> **PROMPT A**
From the acorn squash recipe below, reproduce word for word the passage from "Preheat the oven" up to and including "with little effort.".
> **PROMPT B**
In the acorn squash recipe below, what temperature should the oven be preheated to?

━━━ PASSAGE PROVIDED ━━━

# Acorn squash with shrimp and scallops



## RuddeDogg (Mar 20, 2004)

1 Medium acorn squash
1/2 lb medium scallops
1/2 lb medium shrimp peeled and deveined
1/3 cup of bread crumbs
1/3 cup grated parm/romano cheese
1 tblsp unsalted butter
1 clove of garlic minced
1/4 cup sweet onion
3-4 slices of bacon, browned and chopped, save 1tblsp of the fat
1 tsp canola oil
1/4 cup stock or water
kosher salt
fresh ground pepper

Prepare the squash:

Preheat the oven to 375 degs. Cut the squash lengthwise and scopp out the seeds. Salt and pepper the squash meat. Place the halves open face down on a lightly oiled cookie sheet. Bake for approx 30-45 mins until a fork passes through the squash with little effort. 

Prepare the stuffing:

Heat the reserved bacon fat and 1 tsp canola oil in medium saute pan, medium-high setting. Add the onion and saute until clear about 3 mins. Add the garlic and saute until fragrant about 1 min. Toss in the scallops and shrimp and saute for about 2 mins. Add the stock. The purpose of the stock is to stem the scallops and shrimp and secondarily to add moisture to the stuffing. Once the stock is added stir for about 1 min. Remove the scallop mixture to a bowl. Add the cheese, breadcrumbs, and bacon. You may want to add the cheese and breadcrumbs a little at a time because you want the mixture moist, not soaked but not certainly dry. 

Finish:

Once the squash is done, remove them from the oven and butter the inside thoroughly with the unsalted butter. Devide the stuffing between the halves and firmly stuff the hollow of each squash. Return the squash face up to the oven for about 8 mins. Serve warm. 

(NOTE) If serving mnore than one squash increase the recipe by one.


----------

━━━ DATASET SECTION ━━━

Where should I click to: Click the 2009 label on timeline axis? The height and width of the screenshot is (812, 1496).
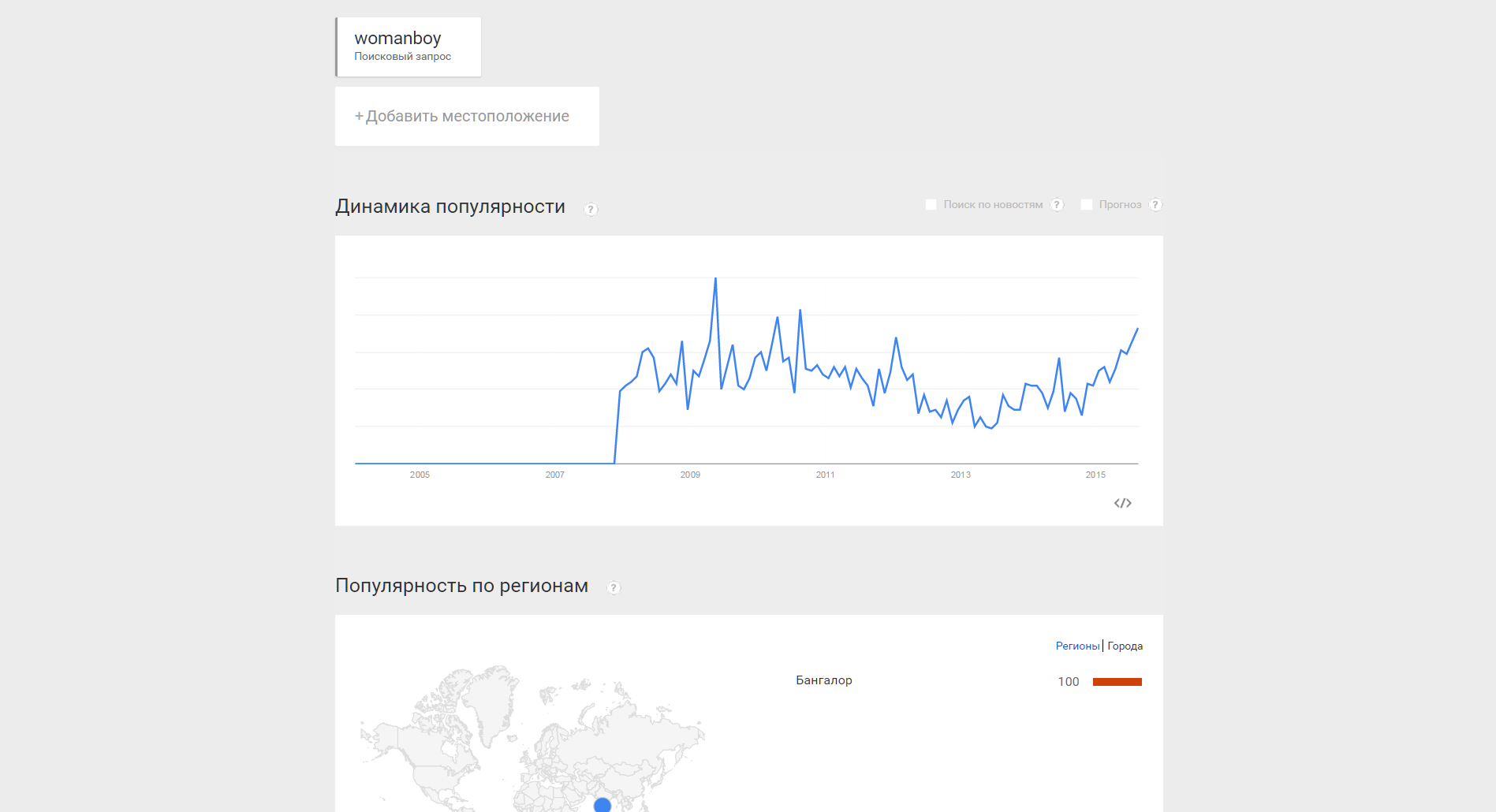690,475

━━━

> **WRITTEN RESPONSE A**
Preheat the oven to 375 degs. Cut the squash lengthwise and scopp out the seeds. Salt and pepper the squash meat. Place the halves open face down on a lightly oiled cookie sheet. Bake for approx 30-45 mins until a fork passes through the squash with little effort.

> **WRITTEN RESPONSE B**
375 degrees.